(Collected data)

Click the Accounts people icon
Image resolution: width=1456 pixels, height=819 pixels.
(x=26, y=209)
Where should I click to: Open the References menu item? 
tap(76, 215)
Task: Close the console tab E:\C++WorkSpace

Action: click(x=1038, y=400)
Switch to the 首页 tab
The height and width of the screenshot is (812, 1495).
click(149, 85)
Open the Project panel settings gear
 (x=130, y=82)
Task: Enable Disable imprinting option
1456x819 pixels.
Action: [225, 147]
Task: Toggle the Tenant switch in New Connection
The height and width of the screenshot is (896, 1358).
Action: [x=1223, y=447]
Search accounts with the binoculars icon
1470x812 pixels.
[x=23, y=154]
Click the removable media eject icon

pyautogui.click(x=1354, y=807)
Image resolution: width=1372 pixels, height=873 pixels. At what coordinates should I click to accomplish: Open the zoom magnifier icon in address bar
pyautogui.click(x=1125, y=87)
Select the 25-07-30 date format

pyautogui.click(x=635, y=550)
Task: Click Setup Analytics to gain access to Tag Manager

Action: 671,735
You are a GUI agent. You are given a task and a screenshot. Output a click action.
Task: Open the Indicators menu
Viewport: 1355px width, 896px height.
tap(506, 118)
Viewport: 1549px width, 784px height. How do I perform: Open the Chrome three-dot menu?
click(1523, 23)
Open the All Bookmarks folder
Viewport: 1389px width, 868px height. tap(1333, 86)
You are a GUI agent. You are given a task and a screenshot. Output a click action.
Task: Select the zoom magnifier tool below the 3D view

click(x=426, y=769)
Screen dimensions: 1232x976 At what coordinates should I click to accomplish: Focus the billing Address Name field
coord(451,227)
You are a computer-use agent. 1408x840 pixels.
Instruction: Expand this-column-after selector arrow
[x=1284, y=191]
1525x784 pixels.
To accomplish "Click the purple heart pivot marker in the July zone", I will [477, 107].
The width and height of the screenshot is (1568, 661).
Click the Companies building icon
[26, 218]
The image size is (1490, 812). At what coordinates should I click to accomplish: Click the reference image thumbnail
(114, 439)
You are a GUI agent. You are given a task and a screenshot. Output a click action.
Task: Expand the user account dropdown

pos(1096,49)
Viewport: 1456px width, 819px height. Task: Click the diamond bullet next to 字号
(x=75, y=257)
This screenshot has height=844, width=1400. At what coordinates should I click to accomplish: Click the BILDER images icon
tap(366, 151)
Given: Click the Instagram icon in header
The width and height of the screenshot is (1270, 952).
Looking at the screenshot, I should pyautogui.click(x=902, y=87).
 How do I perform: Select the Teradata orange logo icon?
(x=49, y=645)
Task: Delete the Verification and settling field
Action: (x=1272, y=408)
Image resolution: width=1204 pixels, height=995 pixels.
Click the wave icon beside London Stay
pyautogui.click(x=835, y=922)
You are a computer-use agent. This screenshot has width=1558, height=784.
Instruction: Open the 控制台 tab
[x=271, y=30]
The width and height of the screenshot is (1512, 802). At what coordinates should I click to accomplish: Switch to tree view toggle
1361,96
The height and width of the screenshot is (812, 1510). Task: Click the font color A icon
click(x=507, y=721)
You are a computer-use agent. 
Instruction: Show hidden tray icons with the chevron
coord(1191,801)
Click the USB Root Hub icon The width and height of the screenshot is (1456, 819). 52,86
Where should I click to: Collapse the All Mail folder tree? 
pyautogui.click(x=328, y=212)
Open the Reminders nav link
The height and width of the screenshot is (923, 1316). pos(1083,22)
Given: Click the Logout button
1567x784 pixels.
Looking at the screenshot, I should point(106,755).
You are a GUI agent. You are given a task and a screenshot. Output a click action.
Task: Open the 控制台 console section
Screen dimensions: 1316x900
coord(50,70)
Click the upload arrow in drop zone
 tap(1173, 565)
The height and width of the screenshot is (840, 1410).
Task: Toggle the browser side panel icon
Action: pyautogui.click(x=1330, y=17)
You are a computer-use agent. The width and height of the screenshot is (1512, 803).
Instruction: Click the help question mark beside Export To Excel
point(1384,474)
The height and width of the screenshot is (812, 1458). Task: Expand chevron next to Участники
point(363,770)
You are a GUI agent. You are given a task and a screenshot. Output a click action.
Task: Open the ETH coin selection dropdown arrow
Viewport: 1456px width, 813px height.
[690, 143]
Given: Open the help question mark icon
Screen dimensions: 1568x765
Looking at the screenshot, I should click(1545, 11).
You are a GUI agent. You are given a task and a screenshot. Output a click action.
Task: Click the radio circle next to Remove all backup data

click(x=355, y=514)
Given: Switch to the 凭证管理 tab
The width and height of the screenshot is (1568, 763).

- The task -
Say how many lines above include "computer", please, and nothing else.

- Solved exercise -
4